The parse_cmd_dynamic function solves these two problems by dynamically
allocating and returning the argv array of strings, one for each
command line argument.
/*
* parse_cmd_dynamic - parse the passed command line into an argv array
*
* cmdline: the command line string entered at the shell prompt
* (const means that this function cannot modify cmdline)
* bg: sets the value pointed to by bg 1 if command line is run in
* background, 0 otherwise (a pass-by-reference parameter)
*
* returns: a dynamically allocated array of strings, each element
* stores a string corresponding to a command line argument
* (the caller is responsible for freeing the returned
* argv list).
*/
char **parse_cmd_dynamic(const char *cmdline, int *bg);
This function will find tokens much like the previous version. However,
it must also determine how many tokens are in the cmdline string,
malloc EXACTLY the right number of argv buckets for the particular
cmdline string (remember an extra bucket at the end for NULL), and
then fore each token it will malloc up exactly enough space for a
a char array to store the string corresponding to a command line argument
(remember an extra bucket for the terminating '\0' character).
For example, if the cmdline string is:
" ls -l -a \n"
This function will malloc up an argv array of
char * values,
and then malloc up three arrays of char values, one for each
command line string (each of exactly the right size to store the string)"
// local var to store dynamically allocated args array of strings
char **args;
args --------->[0]-----> "ls"
[1]-----> "-l"
[2]-----> "-a"
[3]-----| (NULL)
Your function cannot modify the cmdline string that is passed in to it
But, you may malloc up space for a local copy of the cmdline string
to tokenize if this helps. If you do this, however, your function
must free this copy before it returns; the returned args list should
not point into this copy like the parse_cmd function does, but each
command line argument should be malloced up separately as a distinct
string of exactly the correct size).
This function is more complicated to implement and will likely
require at least more than a single passes through the chars
of the command line string.
Requirements
- Your two functions should meet the specifications described
above.
- You may only have the single global variable already defined
for you in parsecmd.c. All other variables should be local, and
values should be passed to functions.
- You may not change any of the function prototypes in the
parsecmd library. Your library code must work with our test code that
makes calls to these functions as they are defined above.

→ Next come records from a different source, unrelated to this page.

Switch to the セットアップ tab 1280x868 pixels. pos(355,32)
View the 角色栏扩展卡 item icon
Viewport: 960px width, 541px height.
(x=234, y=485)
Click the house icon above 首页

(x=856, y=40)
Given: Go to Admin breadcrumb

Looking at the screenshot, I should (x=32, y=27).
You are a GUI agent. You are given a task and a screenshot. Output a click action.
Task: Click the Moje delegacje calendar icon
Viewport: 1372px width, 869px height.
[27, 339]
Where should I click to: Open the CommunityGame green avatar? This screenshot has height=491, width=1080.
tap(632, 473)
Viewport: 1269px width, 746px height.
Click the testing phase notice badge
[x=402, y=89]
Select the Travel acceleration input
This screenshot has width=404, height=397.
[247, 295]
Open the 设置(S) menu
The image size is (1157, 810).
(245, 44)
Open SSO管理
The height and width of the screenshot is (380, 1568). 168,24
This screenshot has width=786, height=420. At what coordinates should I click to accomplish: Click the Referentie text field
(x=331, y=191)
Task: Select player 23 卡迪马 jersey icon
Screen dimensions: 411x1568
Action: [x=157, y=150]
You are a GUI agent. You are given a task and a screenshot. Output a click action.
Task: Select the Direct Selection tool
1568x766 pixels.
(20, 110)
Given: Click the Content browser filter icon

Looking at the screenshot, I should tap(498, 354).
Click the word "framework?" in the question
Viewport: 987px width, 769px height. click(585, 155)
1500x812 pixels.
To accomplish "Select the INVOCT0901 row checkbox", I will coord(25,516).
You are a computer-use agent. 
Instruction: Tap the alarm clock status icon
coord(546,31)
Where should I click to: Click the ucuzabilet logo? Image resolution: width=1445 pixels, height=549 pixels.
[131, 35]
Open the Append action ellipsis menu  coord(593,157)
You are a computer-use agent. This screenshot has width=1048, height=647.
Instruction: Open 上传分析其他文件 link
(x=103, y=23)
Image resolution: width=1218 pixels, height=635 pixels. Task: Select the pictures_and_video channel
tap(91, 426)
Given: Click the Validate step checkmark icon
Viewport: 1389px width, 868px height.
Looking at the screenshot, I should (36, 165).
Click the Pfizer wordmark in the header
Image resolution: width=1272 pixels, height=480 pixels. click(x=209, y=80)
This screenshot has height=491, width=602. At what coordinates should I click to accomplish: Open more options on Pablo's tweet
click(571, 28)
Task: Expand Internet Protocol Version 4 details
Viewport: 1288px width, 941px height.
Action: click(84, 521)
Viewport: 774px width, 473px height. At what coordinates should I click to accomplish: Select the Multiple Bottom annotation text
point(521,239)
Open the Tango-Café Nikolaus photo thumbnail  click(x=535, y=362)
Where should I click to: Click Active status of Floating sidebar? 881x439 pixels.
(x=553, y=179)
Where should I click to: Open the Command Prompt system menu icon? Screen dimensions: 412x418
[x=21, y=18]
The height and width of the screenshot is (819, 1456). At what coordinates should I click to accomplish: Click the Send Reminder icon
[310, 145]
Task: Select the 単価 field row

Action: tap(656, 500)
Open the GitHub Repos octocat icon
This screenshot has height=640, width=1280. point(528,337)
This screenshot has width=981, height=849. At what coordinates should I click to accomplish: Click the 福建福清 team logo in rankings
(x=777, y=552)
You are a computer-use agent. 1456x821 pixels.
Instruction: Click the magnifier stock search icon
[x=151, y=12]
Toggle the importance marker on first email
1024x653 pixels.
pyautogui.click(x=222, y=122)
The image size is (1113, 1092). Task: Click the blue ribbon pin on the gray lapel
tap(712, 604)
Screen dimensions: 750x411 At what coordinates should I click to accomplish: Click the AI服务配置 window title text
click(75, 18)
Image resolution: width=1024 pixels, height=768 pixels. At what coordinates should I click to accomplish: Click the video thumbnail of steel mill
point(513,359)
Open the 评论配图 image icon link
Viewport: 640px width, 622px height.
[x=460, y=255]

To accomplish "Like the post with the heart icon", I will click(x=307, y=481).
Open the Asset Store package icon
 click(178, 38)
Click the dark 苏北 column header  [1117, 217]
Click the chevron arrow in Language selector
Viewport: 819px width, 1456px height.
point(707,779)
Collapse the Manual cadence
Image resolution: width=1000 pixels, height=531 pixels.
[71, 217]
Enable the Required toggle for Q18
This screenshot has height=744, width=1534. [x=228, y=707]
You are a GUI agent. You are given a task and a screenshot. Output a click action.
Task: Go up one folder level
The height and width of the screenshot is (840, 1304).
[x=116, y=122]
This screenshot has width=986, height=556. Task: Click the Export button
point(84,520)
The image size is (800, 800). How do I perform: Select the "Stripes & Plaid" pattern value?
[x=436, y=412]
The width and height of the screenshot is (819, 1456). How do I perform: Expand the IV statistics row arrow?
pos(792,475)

You really should not need to make any changes to the .h file.
- You should use good modular code. The two library functions should
not be static, but you can add helper functions that are private to the
.c file, and thus should be declared static.
- All system and function calls that return values, should have
code that detects and handles error return values.
- Your functions should work for command lines entered with
any amount of whitespace between command line options (but there
should be at least one whitespace char between each). For example,
all these should yield identical argv lists returned by your functions:
cat foo.txt blah.txt &
cat foo.txt blah.txt&
cat foo.txt blah.txt &
TEST that your code works for command lines with any amount of
whitespace between command line arguments
- Your code should be well commented. See my C style guide for
examples of what this means.
- Your code should be free of valgrind errors.
You will need to add code to tester.c to free the space
allocated and returned by the dynamic version of the function.
Any other space you malloc internally in your library functions
(that it does not explicitly return to the caller), should be freed
by them.
Useful C functions and Hints
- Implement and test incrementally! Start with the parse_cmd function
first before trying parse_cmd_dynamic. And break its functionality into
parts that you implement and test incrementally.
Use valgrind as you go to catch
memory access errors as you make them.
- Review strings, char, and pointers in C.
Here are some
C programming references. See my "char in C", "strings in C", and "pointers in C"
in particular.
- Use string library and ctype functions (see my string and char
documentation for some examples, and look at their man pages for
how to call and use). Some that may be useful include:
strlen, strcpy, strchr, strstr, isspace
Here is an example of using strstr and modifying a string to create
a substring:
int i;
char *ptr, *str;
str = malloc(sizeof(char)*64);
if(!str) { exit(1); }
ptr = strcpy(str, "hello there, how are you?");
if(!ptr) { exit(1); }
ptr = strstr(str, "how");
if(ptr) {
printf("%s\n", ptr); // prints: how are you?
ptr[3] = '\0';
printf("%s\n", ptr); // prints: how
} else {
printf("no how in str\n");
}
strstr may or may not be useful in this assignment, but you will need
to create token strings in a way that has some similarities to this
example.
- Command lines with ampersands in the middle can be handled like bash
handles them (bash ignores everything after the &):
"hello there & how are you?"
gets parsed into an argv list as:
argv[0]---->"hello"
argv[1]---->"there"
argv[2]----| (NULL)
-
You do not need to implement a solution using pointer arithmetic, but
if you'd like to use it, look at the pointer arithmetic examples from
this week's lab for some examples.
- Use gdb (or ddd) and valgrind. Here are some
C debugging guide
- Writing this type of string processing code can be very tricky.
Use the debugger to help you see what your code is doing. Stepping
through individual C statement execution using next may
be helpful. If you do this and want to see the results of instructions
on program variables, you can use the display command to
get gdb to automatically print out values every time it gains control.
Here is an example of printing out three variables (ptr, i, buffer):
(gdb) display ptr
(gdb) display i
(gdb) display buffer
- Think very carefully about type. Draw some pictures to help
you figure out what you need to access, and what type it is.
Sample Output
Here is Sample Output from a run
of my solution. Notice how it handles whitespace chars and parsing commands
with & in them. Also note that each argv string is printed between
# characters so that you can see if you are incorrectly including
any whitespace characters in an argument string result.
Submit
Once you are satisfied with your solution, hand it in by typing
handin31 at the unix prompt.
Only one of you or your partner should run handin31 to submit your
joint solutions If you accidentally both run it, send me email right
away letting me know which of the two solutions I should keep and which
I should discard (you don't want the grader to just guess which joint
solution to grade).
You may run
handin31
as many times as you like, and only the
most recent submission will be recorded. This is useful if you realize,
after handing in some programs, that you'd like to make a few more
changes to them.